There is also activation of complement pathway, the bradykinin-kallikrein system, and the coagulation cascade, worsening small vessel thrombosis and tissue ischemia. The blood clot formed blocks tiny blood vessels, causing tissue ischemia in the epidermis, dermis, subcutaneous fat, muscle fasciae and muscles. Ischemia leads also to destruction of nerve endings, loss of sensation and further destruction of tissues, decrease in blood flow to tissues and more tissue death. They also release massive amount of hemolysin, DNAse, protease, and collagenase that destroy the skin and surrounding tissues with progressive coagulation necrosis. Also, the inflamed cells release more cytokines that stimulate more inflammatory cells.

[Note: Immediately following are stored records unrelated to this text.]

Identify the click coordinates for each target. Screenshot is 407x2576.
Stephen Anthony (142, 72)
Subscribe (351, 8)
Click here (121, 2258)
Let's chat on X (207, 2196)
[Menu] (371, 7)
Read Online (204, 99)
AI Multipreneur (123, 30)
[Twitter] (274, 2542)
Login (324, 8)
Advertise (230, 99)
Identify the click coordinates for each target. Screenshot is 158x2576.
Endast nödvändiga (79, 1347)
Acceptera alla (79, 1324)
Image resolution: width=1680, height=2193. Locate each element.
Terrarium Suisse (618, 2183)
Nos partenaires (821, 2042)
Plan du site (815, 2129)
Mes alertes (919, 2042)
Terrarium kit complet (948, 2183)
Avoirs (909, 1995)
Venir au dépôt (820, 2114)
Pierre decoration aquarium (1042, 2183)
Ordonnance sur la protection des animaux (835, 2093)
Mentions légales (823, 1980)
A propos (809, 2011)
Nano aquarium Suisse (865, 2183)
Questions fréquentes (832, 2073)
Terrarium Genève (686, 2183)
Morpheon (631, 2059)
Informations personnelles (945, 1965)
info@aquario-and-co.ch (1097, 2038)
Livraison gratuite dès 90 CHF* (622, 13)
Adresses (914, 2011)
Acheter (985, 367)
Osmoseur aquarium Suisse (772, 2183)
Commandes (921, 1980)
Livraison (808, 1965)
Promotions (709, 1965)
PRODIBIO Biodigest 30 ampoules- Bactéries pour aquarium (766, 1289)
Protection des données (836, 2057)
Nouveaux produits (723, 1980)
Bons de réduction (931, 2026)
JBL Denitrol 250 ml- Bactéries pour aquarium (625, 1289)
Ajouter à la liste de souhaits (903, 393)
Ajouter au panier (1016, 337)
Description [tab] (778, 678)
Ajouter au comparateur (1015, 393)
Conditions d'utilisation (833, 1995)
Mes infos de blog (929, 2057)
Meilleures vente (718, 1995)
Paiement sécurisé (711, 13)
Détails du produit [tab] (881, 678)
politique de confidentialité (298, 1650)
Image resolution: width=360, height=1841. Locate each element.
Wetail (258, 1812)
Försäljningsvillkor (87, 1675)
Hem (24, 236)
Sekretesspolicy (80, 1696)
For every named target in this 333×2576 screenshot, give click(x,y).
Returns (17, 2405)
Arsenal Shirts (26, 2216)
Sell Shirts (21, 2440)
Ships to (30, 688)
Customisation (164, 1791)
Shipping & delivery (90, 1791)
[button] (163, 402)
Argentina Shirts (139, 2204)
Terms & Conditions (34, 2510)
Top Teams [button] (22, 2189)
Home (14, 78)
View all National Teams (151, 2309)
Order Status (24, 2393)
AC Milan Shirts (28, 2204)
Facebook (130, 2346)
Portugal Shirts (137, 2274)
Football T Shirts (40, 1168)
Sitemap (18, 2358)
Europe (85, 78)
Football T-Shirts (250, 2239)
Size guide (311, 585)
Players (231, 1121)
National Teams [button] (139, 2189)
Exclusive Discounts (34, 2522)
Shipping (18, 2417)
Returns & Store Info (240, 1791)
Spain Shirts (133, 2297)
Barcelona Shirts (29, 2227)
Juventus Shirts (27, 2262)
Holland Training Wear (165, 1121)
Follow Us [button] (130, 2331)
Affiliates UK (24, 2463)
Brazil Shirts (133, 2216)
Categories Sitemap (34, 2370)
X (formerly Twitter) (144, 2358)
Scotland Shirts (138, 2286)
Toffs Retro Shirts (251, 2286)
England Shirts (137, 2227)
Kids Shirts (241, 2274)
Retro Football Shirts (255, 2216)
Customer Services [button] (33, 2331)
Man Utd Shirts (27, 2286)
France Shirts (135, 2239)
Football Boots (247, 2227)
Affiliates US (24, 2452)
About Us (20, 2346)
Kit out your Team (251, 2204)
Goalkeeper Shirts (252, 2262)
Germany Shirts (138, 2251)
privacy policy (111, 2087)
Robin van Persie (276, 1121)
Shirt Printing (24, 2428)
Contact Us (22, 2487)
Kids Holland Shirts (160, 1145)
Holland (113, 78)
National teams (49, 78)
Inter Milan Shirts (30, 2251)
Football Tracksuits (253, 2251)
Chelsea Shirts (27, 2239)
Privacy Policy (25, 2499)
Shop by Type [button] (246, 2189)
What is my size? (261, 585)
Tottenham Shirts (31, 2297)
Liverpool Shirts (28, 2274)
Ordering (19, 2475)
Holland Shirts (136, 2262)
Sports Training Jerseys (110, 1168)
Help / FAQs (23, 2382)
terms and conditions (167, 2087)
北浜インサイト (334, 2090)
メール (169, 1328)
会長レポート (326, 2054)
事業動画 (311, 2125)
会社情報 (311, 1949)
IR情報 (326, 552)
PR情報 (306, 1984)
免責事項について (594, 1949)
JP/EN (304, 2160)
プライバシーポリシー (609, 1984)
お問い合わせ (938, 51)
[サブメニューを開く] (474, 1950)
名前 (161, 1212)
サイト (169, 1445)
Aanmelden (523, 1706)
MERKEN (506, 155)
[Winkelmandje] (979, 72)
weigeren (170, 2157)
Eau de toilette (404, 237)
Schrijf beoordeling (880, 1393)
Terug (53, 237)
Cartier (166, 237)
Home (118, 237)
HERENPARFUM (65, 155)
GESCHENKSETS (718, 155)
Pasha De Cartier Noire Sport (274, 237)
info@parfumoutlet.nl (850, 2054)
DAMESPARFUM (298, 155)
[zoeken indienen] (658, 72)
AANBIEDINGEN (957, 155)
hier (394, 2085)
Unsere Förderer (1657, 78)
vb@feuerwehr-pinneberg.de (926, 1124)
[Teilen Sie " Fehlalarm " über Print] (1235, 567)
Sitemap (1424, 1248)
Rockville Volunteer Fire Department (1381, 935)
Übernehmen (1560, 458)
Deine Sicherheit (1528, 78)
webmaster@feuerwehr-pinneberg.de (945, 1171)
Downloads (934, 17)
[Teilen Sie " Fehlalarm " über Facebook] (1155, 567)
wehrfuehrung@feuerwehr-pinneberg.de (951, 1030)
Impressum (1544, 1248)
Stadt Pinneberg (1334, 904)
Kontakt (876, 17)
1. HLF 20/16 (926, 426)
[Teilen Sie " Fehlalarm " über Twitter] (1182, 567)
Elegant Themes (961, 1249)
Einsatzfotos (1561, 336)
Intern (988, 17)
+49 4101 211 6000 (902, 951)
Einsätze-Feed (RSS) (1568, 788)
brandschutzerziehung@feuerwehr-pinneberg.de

The cytokines leads to most of the clinical features seen such as SIRS resulting in shock, organ failure, myocardial depression and death
The frequency of NF has been on the rise because of an increase in immunocompromised patients with diabetes mellitus (DM), cancer, alcoholism, vascular insufficiencies, organ transplants, human immunodeficiency virus infection, or neutropenia. DM is a common underlying disease in NF patients, accounting for 44.5–72.3 % in various series.6 Diabetic patients exhibit impaired cutaneous wound healing and increased susceptibility to infection, which may affect the course of soft-tissue infections.7
The mortality rate is 15%–40%. Successful treatment of this life-threatening condition depends on early diagnosis, aggressive surgical intervention and supportive therapy such as appropriate antibiotics, airway maintenance and adjunctive hyperbaric oxygen therapy.8
This aggressive approach contributed to a good outcome in our case, however we did not use hyperbaric oxygen to treat the patient as he improved on the treatment given; also we do not have facility to treat patient with hyperbaric oxygen.